In alignment with the industry, 81% of respondents indicate that the main type of questions asked are behavioral questions. These types of questions ask candidates about a past situation and how they performed in that situation. An example question would be, “Describe a stressful situation at work and how you handled it.” Hiring managers hope that learning about the candidate’s past performance will help them predict future performance.

Things to consider: While it’s important to get insight into a candidate’s past behaviors, behavioral questions are not as effective as hiring managers hope due to the fact that candidates can prepare canned responses through researching online (i.e., teaching candidates how to turn weaknesses into strengths.) Additionally, the format of these questions give candidates a guideline on how to answer, again allowing the candidates to prepare their responses. A third issue, and a question to ask yourself is: Will the candidate be put in the exact same environment or situation in your organization? If the answer is no, then the response to the behavioral question is moot; the insight obtained is not applicable to the functions of the role in which the candidate is interviewing.

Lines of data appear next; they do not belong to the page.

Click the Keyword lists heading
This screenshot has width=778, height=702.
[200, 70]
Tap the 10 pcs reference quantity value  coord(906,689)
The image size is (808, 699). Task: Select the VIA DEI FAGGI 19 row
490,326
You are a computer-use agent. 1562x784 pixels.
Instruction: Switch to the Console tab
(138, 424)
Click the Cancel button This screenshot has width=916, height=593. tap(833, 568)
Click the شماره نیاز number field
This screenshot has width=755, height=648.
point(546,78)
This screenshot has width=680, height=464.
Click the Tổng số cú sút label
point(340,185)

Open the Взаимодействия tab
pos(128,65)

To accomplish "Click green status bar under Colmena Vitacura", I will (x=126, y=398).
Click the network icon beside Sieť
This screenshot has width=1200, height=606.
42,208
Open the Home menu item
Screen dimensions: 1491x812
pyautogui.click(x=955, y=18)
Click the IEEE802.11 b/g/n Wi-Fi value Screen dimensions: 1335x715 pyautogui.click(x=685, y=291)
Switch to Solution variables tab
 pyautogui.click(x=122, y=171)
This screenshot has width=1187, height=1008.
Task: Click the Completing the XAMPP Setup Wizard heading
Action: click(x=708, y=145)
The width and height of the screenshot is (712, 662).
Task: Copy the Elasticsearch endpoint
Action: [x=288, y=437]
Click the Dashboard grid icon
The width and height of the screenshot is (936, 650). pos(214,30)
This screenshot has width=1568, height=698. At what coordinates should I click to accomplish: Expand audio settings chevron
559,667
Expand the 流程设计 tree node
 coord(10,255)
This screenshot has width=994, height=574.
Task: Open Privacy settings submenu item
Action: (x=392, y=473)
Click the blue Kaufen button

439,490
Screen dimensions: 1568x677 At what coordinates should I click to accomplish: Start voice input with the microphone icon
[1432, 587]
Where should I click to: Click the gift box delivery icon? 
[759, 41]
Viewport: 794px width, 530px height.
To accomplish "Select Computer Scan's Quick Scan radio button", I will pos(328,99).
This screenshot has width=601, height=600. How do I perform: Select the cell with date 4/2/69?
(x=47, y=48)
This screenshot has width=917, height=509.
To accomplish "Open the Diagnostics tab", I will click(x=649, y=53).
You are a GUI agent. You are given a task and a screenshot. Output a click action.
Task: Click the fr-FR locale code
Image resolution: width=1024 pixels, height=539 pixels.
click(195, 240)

2.     Skill-Related Questions

After behavioral questions, skill-related questions are the most commonly asked in an interview. Seventy-five percent of respondents ask skill-related questions to gauge whether the candidates have what it takes to do the job. This includes hard skills, such as knowledge of technological tools and experience with certain research methods, as well as soft skills, such as leadership and adaptability. Hard skills are easier to determine since they can be gleaned from past work experience. Soft skills, on the other hand, are more difficult to assess.

Things to consider: A candidate’s skills can be found on the resume, even though it’s only a summary. Since the interview is for a short amount of time, hiring managers should think about getting information they need that they do not have access to, so that time with the candidate is used effectively. Additionally, hiring managers should be careful when knocking out candidates based on skills. Although some skills are essential for certain jobs, others can be taught or trained on the job. For skills that can be learned, it’s more important to determine if the candidate has the aptitude to learn and quickly be brought up to speed.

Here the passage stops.